### Work required:
Set down, please, exactly the lines below that run from the line with "SIGN IN (136, 6)" to the line with "[Search] (677, 32)", both lines included.

### Entries supplied:

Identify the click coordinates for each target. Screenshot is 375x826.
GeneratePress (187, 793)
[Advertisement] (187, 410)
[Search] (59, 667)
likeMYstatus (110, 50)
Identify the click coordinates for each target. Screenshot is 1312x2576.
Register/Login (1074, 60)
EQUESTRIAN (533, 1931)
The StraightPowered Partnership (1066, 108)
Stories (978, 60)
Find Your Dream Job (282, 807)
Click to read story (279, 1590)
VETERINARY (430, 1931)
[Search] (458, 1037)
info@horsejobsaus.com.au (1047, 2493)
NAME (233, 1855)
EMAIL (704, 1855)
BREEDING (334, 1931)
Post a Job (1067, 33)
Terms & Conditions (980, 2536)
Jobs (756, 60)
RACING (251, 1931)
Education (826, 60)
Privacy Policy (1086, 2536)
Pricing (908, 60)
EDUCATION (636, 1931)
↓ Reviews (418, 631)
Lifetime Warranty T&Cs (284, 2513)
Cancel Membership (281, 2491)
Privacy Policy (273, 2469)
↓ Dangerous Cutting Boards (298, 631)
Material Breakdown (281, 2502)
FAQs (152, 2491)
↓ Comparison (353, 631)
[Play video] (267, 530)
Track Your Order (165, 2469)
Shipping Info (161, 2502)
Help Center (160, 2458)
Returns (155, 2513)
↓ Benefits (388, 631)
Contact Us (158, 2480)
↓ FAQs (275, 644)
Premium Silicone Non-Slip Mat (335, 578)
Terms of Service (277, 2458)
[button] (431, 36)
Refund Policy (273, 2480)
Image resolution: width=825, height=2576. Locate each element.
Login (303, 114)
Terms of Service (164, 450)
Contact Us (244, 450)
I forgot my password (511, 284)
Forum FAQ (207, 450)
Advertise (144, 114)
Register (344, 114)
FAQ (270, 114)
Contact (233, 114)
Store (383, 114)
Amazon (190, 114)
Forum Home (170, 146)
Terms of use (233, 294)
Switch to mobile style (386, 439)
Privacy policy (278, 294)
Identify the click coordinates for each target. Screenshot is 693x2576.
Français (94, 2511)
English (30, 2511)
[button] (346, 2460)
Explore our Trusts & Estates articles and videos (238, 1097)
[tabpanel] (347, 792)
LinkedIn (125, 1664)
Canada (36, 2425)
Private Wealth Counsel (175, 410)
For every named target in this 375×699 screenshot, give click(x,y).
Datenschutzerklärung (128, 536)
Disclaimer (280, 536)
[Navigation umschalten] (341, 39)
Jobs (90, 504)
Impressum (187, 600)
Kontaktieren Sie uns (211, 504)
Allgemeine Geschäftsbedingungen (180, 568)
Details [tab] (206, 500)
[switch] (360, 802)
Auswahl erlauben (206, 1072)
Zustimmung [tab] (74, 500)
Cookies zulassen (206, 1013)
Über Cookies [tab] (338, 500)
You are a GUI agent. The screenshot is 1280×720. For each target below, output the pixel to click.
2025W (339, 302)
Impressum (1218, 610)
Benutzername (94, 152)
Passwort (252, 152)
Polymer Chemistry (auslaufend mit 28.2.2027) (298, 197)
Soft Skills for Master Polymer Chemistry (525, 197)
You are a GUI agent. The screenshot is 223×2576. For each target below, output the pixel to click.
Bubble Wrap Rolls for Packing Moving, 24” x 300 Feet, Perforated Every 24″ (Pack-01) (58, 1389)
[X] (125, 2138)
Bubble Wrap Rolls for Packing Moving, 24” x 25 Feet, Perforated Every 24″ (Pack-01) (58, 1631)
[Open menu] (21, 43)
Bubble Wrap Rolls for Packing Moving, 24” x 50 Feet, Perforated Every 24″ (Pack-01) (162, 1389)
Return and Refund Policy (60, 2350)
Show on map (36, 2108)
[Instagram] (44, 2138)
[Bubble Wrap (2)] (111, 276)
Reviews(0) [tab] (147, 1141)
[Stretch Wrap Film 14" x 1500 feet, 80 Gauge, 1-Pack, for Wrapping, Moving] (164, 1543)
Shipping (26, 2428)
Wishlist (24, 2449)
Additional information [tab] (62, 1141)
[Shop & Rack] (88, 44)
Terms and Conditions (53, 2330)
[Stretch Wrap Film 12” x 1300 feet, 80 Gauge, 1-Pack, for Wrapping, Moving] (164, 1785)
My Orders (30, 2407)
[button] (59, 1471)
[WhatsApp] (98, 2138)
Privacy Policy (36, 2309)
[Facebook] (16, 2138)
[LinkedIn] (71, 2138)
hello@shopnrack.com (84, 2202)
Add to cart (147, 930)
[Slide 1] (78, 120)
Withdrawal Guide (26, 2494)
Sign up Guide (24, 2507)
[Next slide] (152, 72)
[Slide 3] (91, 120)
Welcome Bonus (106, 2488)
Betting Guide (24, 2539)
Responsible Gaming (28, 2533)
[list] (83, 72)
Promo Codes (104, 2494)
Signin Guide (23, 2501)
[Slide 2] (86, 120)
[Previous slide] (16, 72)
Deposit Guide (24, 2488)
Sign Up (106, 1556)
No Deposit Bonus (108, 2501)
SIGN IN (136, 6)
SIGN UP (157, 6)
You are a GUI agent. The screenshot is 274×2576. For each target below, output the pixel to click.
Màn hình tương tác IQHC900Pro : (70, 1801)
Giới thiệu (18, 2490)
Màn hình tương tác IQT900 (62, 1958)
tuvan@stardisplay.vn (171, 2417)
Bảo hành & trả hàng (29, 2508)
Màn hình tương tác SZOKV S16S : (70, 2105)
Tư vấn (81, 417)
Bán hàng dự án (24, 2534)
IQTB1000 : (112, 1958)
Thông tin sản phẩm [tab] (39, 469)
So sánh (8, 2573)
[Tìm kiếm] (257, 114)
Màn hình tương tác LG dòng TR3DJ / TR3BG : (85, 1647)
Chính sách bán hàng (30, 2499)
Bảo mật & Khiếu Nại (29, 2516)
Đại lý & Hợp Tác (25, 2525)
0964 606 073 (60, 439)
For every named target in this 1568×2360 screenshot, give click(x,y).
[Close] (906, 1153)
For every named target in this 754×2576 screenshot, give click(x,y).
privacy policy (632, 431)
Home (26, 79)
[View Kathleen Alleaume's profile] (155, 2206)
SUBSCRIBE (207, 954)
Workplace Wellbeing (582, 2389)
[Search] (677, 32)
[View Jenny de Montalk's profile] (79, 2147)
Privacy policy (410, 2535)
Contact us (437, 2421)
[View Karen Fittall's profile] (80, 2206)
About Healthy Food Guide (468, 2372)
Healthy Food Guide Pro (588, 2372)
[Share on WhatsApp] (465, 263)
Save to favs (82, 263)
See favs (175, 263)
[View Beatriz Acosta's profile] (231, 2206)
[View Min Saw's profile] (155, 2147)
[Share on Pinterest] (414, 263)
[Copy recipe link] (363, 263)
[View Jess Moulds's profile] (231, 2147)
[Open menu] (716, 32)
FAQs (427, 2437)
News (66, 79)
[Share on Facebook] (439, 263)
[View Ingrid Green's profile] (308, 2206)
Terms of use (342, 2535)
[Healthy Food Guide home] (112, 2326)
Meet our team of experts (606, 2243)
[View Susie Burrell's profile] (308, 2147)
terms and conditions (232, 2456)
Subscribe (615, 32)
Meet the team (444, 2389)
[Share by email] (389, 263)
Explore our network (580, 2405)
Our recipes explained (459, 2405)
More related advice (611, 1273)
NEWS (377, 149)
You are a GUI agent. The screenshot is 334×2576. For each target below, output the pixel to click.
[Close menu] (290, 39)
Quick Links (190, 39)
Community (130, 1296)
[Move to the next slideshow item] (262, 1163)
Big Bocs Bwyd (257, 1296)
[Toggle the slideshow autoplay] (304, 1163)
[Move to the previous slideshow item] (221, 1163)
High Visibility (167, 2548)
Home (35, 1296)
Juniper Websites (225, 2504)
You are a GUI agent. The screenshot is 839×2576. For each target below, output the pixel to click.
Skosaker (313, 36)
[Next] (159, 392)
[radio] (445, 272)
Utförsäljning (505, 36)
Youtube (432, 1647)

### Exercise result:
SIGN IN (136, 6)
SIGN UP (157, 6)
You are a GUI agent. The screenshot is 274×2576. For each target below, output the pixel to click.
Màn hình tương tác IQHC900Pro : (70, 1801)
Giới thiệu (18, 2490)
Màn hình tương tác IQT900 (62, 1958)
tuvan@stardisplay.vn (171, 2417)
Bảo hành & trả hàng (29, 2508)
Màn hình tương tác SZOKV S16S : (70, 2105)
Tư vấn (81, 417)
Bán hàng dự án (24, 2534)
IQTB1000 : (112, 1958)
Thông tin sản phẩm [tab] (39, 469)
So sánh (8, 2573)
[Tìm kiếm] (257, 114)
Màn hình tương tác LG dòng TR3DJ / TR3BG : (85, 1647)
Chính sách bán hàng (30, 2499)
Bảo mật & Khiếu Nại (29, 2516)
Đại lý & Hợp Tác (25, 2525)
0964 606 073 (60, 439)
For every named target in this 1568×2360 screenshot, give click(x,y).
[Close] (906, 1153)
For every named target in this 754×2576 screenshot, give click(x,y).
privacy policy (632, 431)
Home (26, 79)
[View Kathleen Alleaume's profile] (155, 2206)
SUBSCRIBE (207, 954)
Workplace Wellbeing (582, 2389)
[Search] (677, 32)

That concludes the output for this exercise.